Solar Krafte Utilities was back in council in hopes to bring solar power to the M.D. of Taber.

The Vancouver-based company was making another presentation to the M.D. board in hopes to get their three proposed solar facilities located north of Enchant, south of Vauxhall and north of Vauxhall approved for building and operation.

With both company heads from around the area, Solar Krafte feels like they have a strong connection and understanding of the land.

“Being Canadian, we kept our eyes on our own backyard and Jeff (Thachuk, CEO) was born in Olds so we were very familiar with this area and knew that it represents the highest solar resource in Canada so it would be the first place where the same dynamic could occur in solar generation when done with scale,” said Mark Burgert, president of Solar Krafte. “It would be able to compete on its own two feet without pricing subsidies.”

The three M.D. projects are a part of a larger operation called Prairie Sunlight and development began years ago, according to Burgert.

The hope is to bring as much to the table as possible and give the region a better, cheaper source of power.

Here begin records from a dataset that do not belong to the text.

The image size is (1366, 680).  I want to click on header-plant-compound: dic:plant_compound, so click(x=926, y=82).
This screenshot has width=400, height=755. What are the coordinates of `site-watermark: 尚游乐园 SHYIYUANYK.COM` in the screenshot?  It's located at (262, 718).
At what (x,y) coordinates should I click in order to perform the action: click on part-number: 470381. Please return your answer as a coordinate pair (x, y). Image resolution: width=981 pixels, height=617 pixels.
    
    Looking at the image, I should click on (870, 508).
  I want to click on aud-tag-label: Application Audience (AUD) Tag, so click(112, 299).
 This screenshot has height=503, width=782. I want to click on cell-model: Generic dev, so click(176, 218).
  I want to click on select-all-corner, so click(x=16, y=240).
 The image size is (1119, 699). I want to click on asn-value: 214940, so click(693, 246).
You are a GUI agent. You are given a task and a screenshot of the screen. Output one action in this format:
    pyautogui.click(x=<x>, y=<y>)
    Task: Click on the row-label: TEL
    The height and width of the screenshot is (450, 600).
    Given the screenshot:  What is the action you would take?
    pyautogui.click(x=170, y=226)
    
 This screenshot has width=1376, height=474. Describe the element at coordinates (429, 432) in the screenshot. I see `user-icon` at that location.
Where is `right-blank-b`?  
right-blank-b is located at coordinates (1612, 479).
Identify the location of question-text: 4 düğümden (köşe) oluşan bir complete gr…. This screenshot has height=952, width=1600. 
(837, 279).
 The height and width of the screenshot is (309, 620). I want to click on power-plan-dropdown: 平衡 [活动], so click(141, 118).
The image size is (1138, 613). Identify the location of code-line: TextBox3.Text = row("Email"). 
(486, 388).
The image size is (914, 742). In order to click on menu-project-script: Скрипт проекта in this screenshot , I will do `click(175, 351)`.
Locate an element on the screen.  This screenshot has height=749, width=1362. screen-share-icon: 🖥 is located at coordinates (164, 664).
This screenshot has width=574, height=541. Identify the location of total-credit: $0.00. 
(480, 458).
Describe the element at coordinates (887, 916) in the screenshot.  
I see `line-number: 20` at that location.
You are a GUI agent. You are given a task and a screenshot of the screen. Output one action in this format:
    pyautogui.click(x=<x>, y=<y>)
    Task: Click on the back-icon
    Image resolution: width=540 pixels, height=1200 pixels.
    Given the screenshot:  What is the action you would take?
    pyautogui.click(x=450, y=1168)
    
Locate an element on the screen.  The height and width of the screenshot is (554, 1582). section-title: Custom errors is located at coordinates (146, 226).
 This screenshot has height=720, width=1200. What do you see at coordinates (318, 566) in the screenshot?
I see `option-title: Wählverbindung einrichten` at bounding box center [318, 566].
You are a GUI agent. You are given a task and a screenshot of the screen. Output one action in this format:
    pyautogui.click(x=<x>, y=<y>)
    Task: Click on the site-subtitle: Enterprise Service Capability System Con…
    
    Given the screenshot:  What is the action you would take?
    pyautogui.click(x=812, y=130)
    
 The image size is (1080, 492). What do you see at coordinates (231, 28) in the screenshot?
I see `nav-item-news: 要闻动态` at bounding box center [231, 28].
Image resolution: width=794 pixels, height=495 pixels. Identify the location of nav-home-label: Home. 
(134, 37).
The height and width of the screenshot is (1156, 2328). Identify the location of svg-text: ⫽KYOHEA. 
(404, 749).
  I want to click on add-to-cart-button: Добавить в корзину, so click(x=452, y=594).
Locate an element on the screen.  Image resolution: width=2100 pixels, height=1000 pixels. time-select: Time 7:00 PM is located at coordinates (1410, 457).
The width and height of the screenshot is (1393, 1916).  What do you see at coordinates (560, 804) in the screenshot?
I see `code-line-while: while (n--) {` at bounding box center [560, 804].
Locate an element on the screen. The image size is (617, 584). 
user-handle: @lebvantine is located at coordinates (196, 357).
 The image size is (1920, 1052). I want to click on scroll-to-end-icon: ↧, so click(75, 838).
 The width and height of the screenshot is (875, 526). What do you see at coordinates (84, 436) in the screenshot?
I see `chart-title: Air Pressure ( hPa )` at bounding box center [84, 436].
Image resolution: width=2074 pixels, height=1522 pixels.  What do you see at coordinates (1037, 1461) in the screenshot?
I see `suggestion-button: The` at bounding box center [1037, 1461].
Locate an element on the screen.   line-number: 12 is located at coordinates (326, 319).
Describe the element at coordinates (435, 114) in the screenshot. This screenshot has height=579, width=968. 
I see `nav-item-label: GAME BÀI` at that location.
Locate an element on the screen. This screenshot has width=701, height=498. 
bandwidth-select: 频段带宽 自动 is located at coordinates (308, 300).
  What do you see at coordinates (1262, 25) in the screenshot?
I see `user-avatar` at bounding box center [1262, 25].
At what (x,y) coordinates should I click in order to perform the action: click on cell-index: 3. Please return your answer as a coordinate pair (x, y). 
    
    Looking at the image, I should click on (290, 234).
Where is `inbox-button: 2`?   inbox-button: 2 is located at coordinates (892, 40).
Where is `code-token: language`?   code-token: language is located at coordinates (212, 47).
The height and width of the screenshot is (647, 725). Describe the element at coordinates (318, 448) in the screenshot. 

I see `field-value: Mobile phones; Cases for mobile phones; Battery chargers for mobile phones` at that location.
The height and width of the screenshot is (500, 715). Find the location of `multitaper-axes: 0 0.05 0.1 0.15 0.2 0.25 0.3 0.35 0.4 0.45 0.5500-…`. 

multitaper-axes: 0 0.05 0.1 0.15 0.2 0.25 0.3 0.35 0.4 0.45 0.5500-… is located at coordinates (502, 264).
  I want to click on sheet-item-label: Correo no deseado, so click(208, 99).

“For these projects as in every case, we looked very carefully starting about three years ago at the values that are currently part of the fabric of the landscape and community, we try in every case to build in as much value as we can into the land that we occupy so solar electricity generation is unto itself a very valuable use for land where we capture the sunshine and transform approximately 18 per cent of that directly into electricity,” said Burgert.

While coal and natural gas remain the top sources of energy, Solar Krafte is beginning to see a bump in interest for solar power.

The presenters wanted to highlight the fact that solar generation hadn’t been used correctly in the past based on the subsidies placed upon solar energy resulting in small scale systems when in fact for them to be of use to the population they need large scale operations just like coal and natural gas.

“Solar generation in the last couple years has become a very competitive form of electricity generation when it’s done properly, one of the key drivers is scale,” said Burgert.

“Historically up until very recently, solar generation was viewed as a boutique product where governments wanted to highlight some of the additional values renewable energy can bring.”

The total cost of the three M.D. projects is forecasted to reach just over $205 million dollars and predicted to generate enough electricity for north of 32,000 Alberta homes.

While the start up costs look to be high, the figureheads of Solar Krafte stress the need to stick with the program because eventually the solar plant will be worth every penny.

“Capital costs are really what drive the model for what we build, the sunshine doesn’t cost anything, so we don’t have to worry about the price of natural gas or coal or anything in the future,” said Burgert.

“Our model is really premised on bringing low cost capital and building the systems as efficiently as possible in the front because that locks in the price of power going forward. Once the system is paid off after about 23 years, then there is no form of electricity generation that we can conceive of that would be able to out compete an amortized solar power plant.”

Once questioning was opened up to the board and those in attendance, questions came about where the electricity would be going to.

“Our financial model is based entirely on the forward pricing curve of the pool price so we’ll  be selling our power into the pool, the bulk of it will end up being placed through private power purchase agreements with individual large load customers,” said Burgert. “We simply have to meet the market and or beat the market going forward so when you have new generation like this coming online, it can only introduce downward pricing pressure.”

“In Alberta in general, we have a glut of power right now because over half of the generation is still in the form of coal. For the last seven years the writing has been on the wall that that is coming to an end, it was first federally imposed that coal come offline and provincially a couple years ago. That natural gravitation away from coal is something that will significantly reduce the amount of generation and that’s where we will see prices come back to their historical norms.”